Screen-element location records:

** START **

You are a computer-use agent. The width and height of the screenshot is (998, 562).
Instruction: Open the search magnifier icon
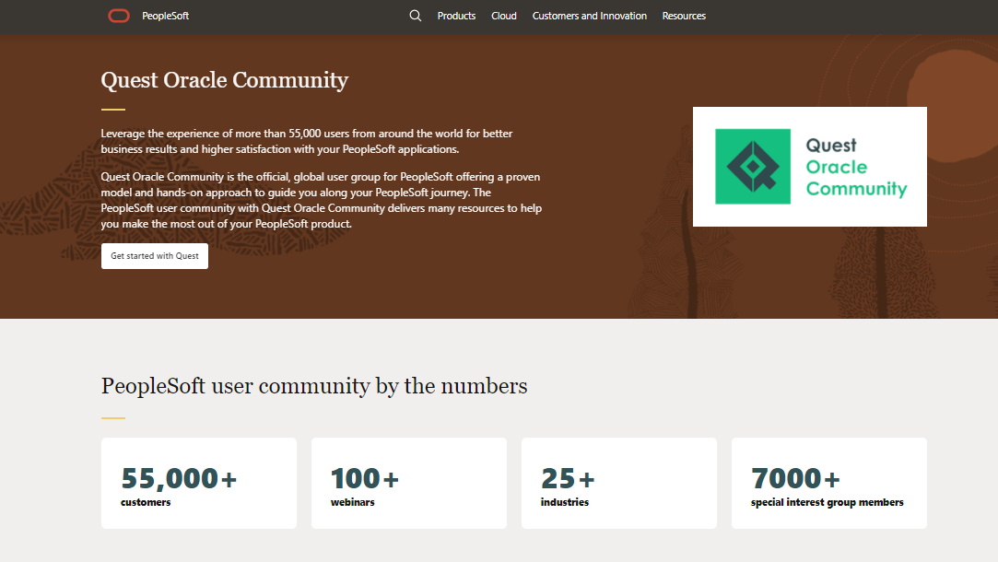click(415, 16)

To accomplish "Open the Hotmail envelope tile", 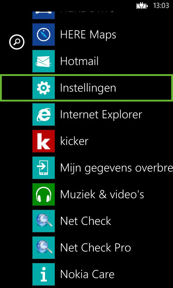I will click(x=44, y=61).
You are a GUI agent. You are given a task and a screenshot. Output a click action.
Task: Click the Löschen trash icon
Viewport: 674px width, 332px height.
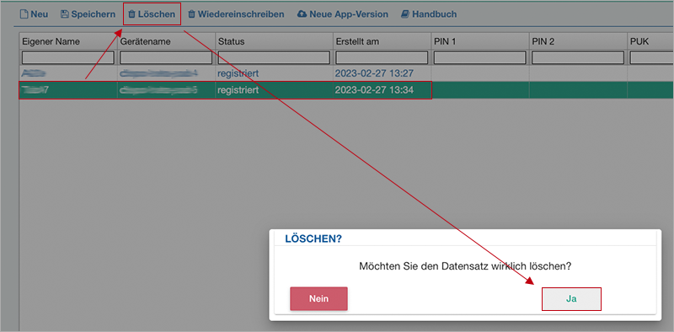[x=132, y=14]
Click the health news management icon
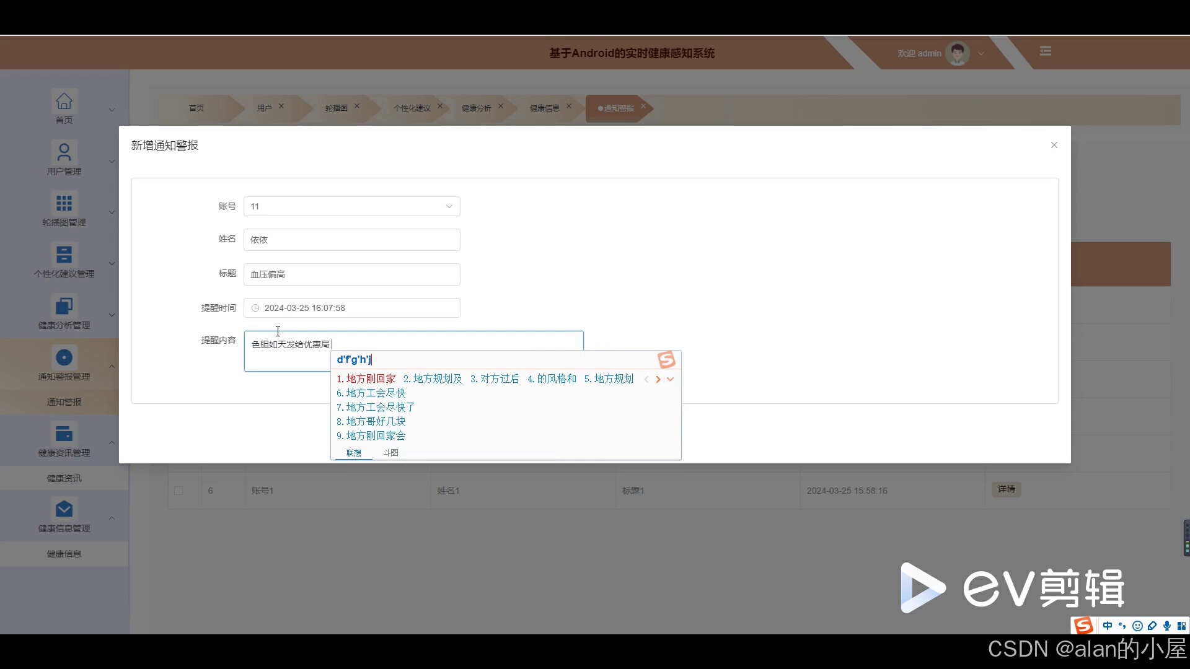The image size is (1190, 669). tap(64, 433)
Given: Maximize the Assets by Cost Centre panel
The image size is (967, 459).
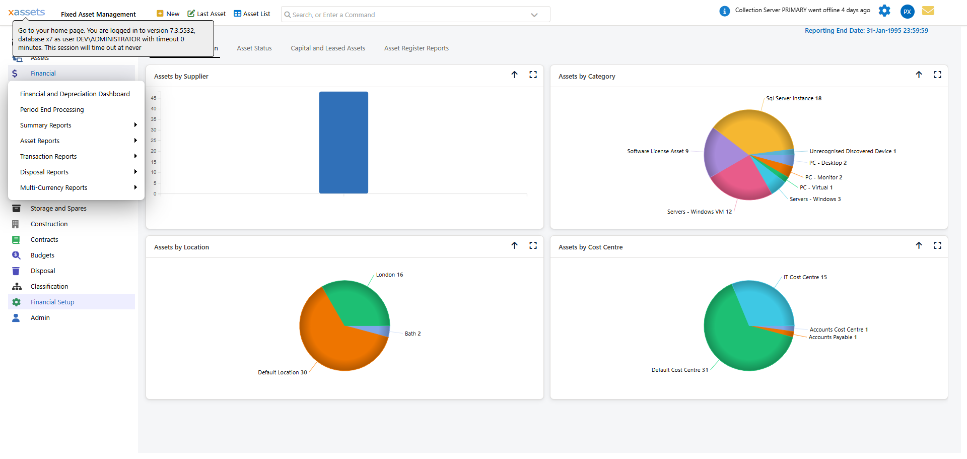Looking at the screenshot, I should (x=937, y=246).
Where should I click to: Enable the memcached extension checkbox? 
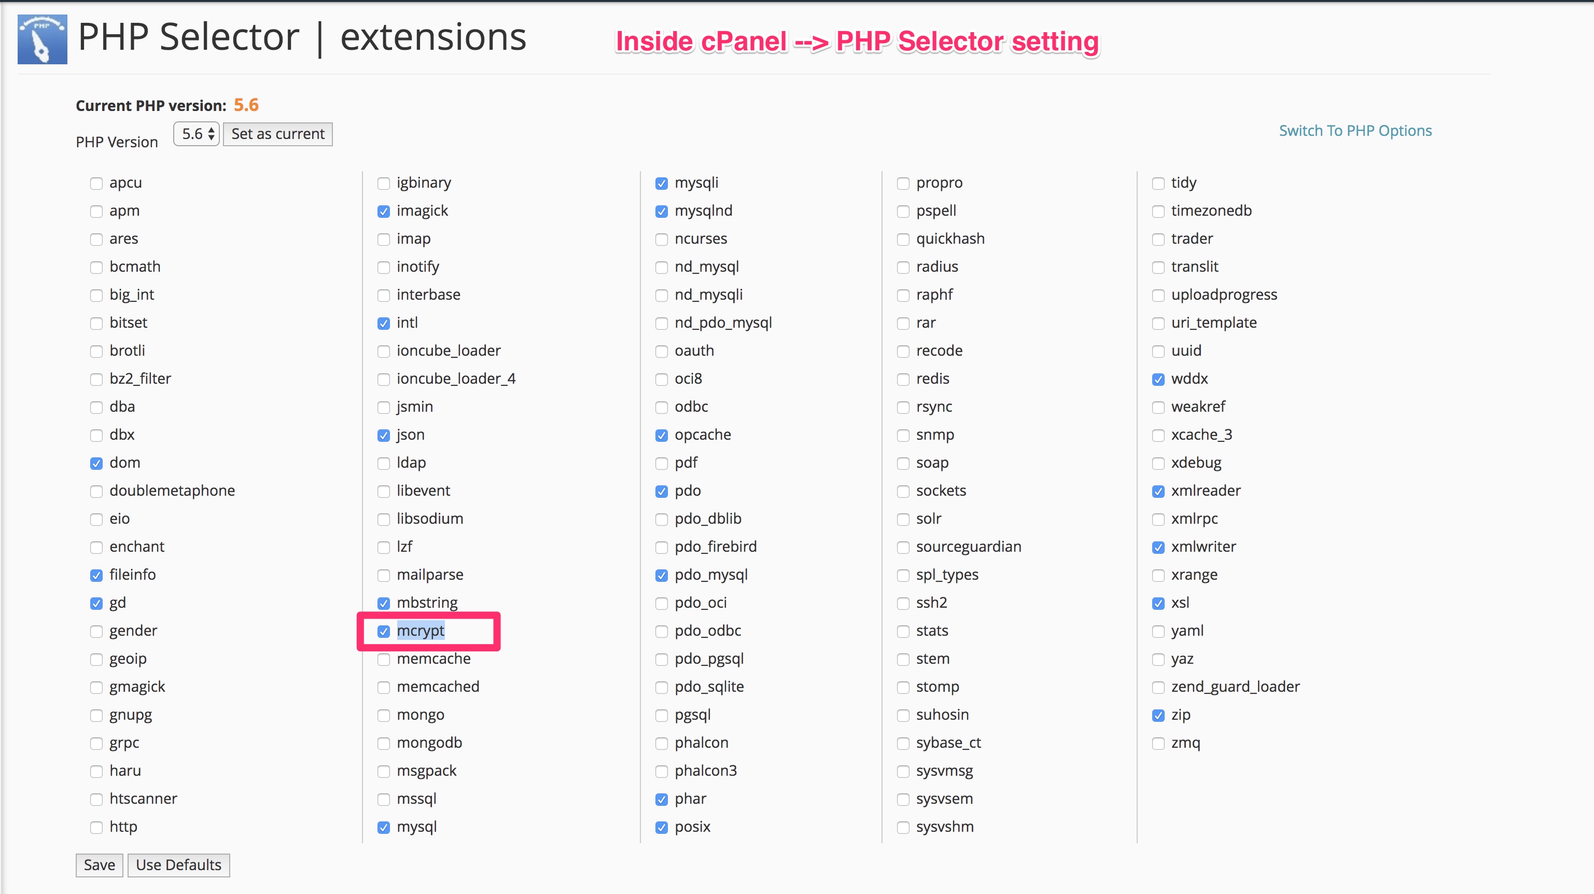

** END **

Exercise objective:
Please show each line of the rows above that contains the string "width", treating uppercase and lowercase as different.

Complete response:
You are a computer-use agent. The width and height of the screenshot is (998, 562).
Viewport: 674px width, 332px height.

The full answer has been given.